En cuanto a la pena que se impone a Abelardo atendiendo a la droga que portaban los anteriores ya expuesta se fija en 10 años de prisión.
Procede acordar el comiso y destrucción de la sustancia estupefaciente.
SEXTO.-Que las costas vienen impuestas por la Ley a toda persona responsable criminalmente de un delito o falta, artículo 123 del Código Penal .
Vistos, además de los citados, los preceptos legales pertinentes del Código Penal y Ley de Enjuiciamiento Criminal.
Fallo
Que debemos condenar y condenamos a Abelardo , a Miriam y a Matías como autores criminalmente responsable de un delito de contra la salud publica de sustancias que causan grave daño a la salud, ya definido, sin que concurran circunstancias modificativas de la responsabilidad criminal en el primero y concurriendo en Miriam y en Matías la atenuante analógica cualificada de colaboración, a las siguientes penas:
A Abelardo la pena de 10 años de prisión, con la accesoria de inhabilitación absoluta durante el tiempo de condena, y multa de 541.122,55 ?.

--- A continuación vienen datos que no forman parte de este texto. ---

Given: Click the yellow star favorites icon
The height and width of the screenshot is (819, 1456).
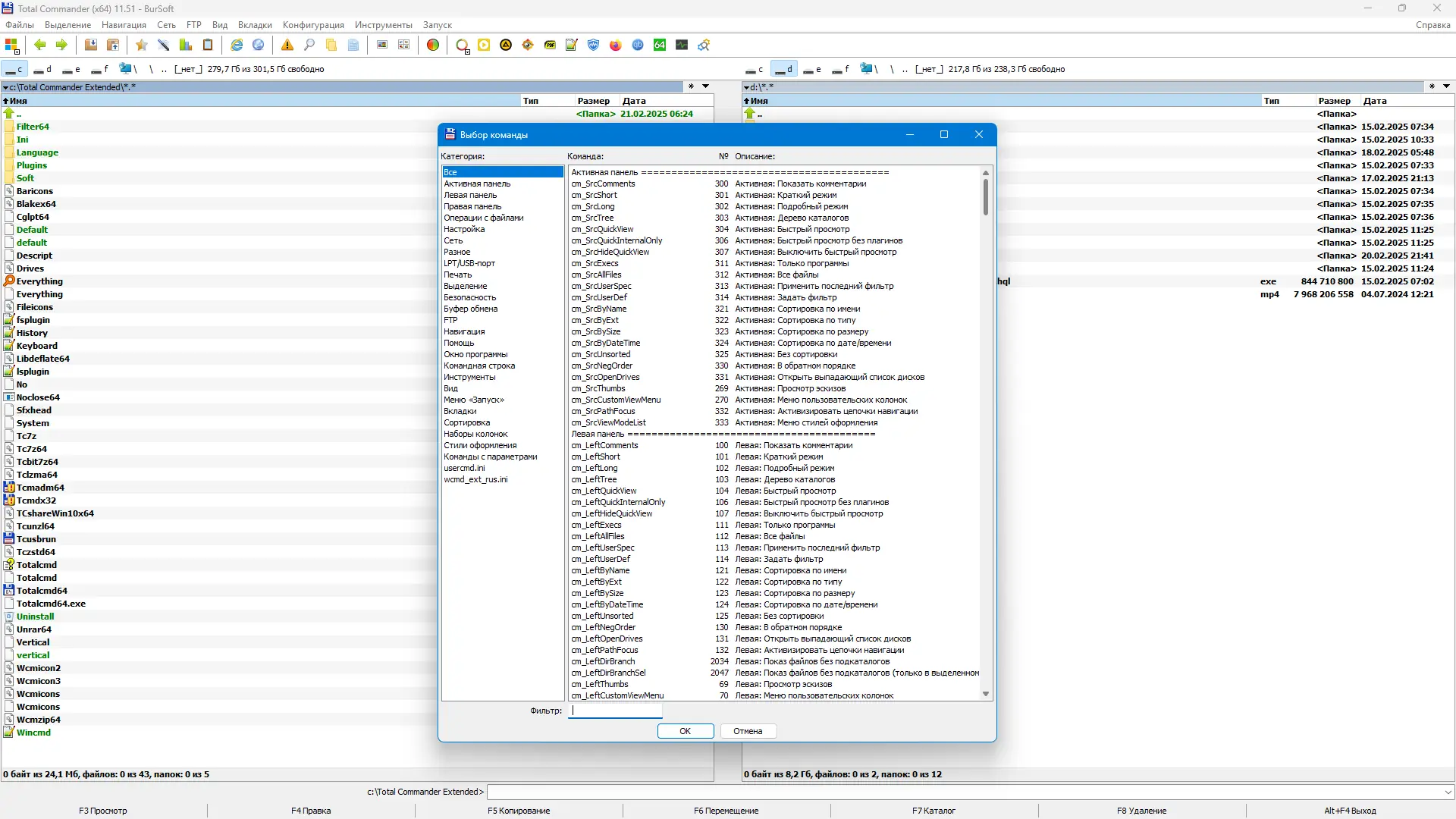Looking at the screenshot, I should pyautogui.click(x=141, y=46).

A Miriam a la pena de 7 años de prisión, con la accesoria de inhabilitación especial para el derecho de sufragio pasivo durante el tiempo de la condena, y multa de 270.561 ?.
A Matías a la pena de 7 años prisión, con la accesoria de inhabilitación especial para el derecho de sufragio pasivo durante el tiempo de la condena, y multa de 270.561 ?.
Se impone a los condenados el pago de las costas procesales por iguales partes.
Para el cumplimiento de las penas de prisión será de abono el tiempo que hayan estado privados de libertad por esta causa, sin habérseles abonado en otra distinta.
Se acuerda el comiso y la destrucción de la sustancia estupefaciente.
Contra esta resolución cabe interponer recurso de casación ante el Tribunal Supremo por término de cinco días a partir de la última notificación.
Así por esta nuestra Sentencia, de la que se llevará certificación al Rollo de Sala, la pronunciamos, mandamos y firmamos.